Saturday, March 16, 2013

Scraping the Web Using Node.js

The Dregs by jazzijava (CC BY-NC-ND)
An important part of a data analyst's work is gathering data. Sometimes you might get it in a nice, machine readable format (XML, JSON, CVS, you name it). There are times when you have to work a little to get the data in a decent format.

Node.js + Cheerio + Request - a Great Combo

As it happens Node.js and associated technologies are a great fit for this purpose. You get to use a familiar query syntax. And there is tooling available. A lot of it.

Disfigured by scabeater
(CC BY-NC-ND)

My absolute favorite used to be Zombie.js. Although designed mainly for testing it works often alright for scraping. node.io is another good alternative. In a certain case I had to use a combination of request, htmlparser and soupselect as zombie just didn't bite there.

These days I like to use combination of cheerio and request. Getting this combo to work on various environments is easier than Zombie. In addition you get to operate on a familiar jQuery syntax so that's a big bonus as well.

Basic Workflow

When it comes to scraping the basic workflow is quite simple.

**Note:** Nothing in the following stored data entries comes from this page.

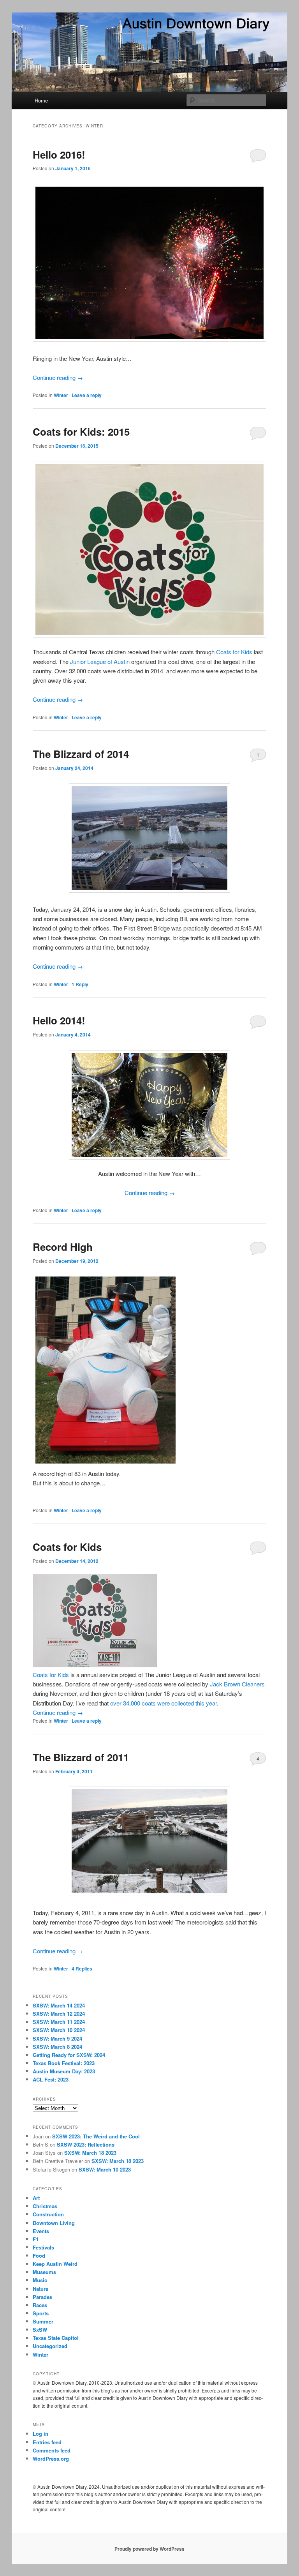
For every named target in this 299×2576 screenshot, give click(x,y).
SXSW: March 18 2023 (90, 2152)
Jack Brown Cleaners (237, 1684)
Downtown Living (54, 2222)
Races (40, 2305)
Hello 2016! (59, 154)
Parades (42, 2297)
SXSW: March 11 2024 (59, 2021)
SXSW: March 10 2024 (59, 2030)
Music (40, 2280)
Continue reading (58, 377)
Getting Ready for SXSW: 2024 (69, 2055)
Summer (43, 2321)
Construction (48, 2214)
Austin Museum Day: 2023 (64, 2071)
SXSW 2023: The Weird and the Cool (96, 2136)
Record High (63, 1246)
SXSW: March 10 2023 (105, 2169)
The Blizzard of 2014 (81, 754)
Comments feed (51, 2450)
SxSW (40, 2329)
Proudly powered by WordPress (149, 2548)
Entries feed (47, 2442)
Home (41, 100)
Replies (82, 1968)
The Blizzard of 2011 (81, 1757)
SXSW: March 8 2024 (57, 2046)
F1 (36, 2239)
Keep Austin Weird (55, 2263)
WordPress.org (51, 2458)
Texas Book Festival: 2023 (64, 2063)
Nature (40, 2288)
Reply (80, 984)
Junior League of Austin (100, 661)
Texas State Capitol (56, 2337)
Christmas (45, 2206)
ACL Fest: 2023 (51, 2079)
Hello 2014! (59, 1020)
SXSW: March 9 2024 (57, 2038)
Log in (40, 2433)
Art (36, 2198)
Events (41, 2231)
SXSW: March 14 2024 (59, 2005)
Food (39, 2255)
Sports (41, 2313)
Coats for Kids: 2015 (81, 431)
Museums (44, 2272)
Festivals (43, 2247)
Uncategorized (50, 2346)
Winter (61, 395)
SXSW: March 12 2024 (59, 2013)
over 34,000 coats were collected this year (163, 1703)
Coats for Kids (234, 652)
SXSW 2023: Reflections (85, 2144)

During development it can be useful to stub out functionality and fill it in as you progress. Here is the rough approach I use:

  1. Figure out how the data is structured currently
  2. Come up with selectors to access it
  3. Map the data into some new structure
  4. Serialize the data into some machine readable format based on your needs
  5. Serve the data through a web interface if you so want

It can be helpful to know how to use Chrome Developer Tools or Firebug effectively. SelectorGadget bookmarklet may come in handy too. If you feel like it, play around with jQuery selectors in your browser. It will be very useful to be able to compose selectors effectively.

Examples

Shady Customer by Petur
(CC BY-NC-ND)
sonaatti-scraper scrapes some restaurant data. It uses node.io, comes with a small CLI tool and makes it possible to serve the data through a web interface.

There is some room for improvement. It would be a good idea not to scrape the data each time a query is performed to the web API for instance. There should be a cache of some sort to avoid unnecessary polling. It is a good starting point, though, given its simplicity.

My other example, jklevents, is based on zombie cheerio. It is a lot more complex as it parses through a whole collection of pages, not just one. It also performs tasks such as geocoding to further improve the quality of data.

In my third example, f500-scraper, I had to use a combination of tools as zombie didn't quite work. The issue had something to do with the way the pages were loaded using JavaScript so the DOM just wasn't ready when I needed to scrape it. Instead I ended up just capturing the page data the good old way and applying some force on it. As it happens it worked.

lte-scraper uses cheerio and request. The implementation is somewhat short and may be worth investigating.

Other Considerations

When scraping, be polite. Sometimes the "targets" of scraping might actually be happy that you are doing some of the work for them. In case of jkl-event-scraper I contacted the right holder of the data and we agreed on an attribution deal. So it is alright to use the data in a commercial way given there is an attribution.

This is just a point I wanted to make as there are times when good things can come out of these sort of things. In the best case you might even earn a client this way.

Conclusion

Node.js is an amazing platform for scraping. The tooling is mature enough and you can use familiar query syntax for instance. It does not get much better than that for me at least. I believe it could be interesting to try to apply fuzzier approaches (think AI) to scraping.

For instance in case of restaurant data this might lead into a more generic scraper you can then apply to many pages containing that type of data. After all there is a certain structure to it although the way it has been structured in DOM will always vary somewhat.

Even the crude methods described here briefly are often quite enough. But you can definitely make scraping a more interesting problem if you want to.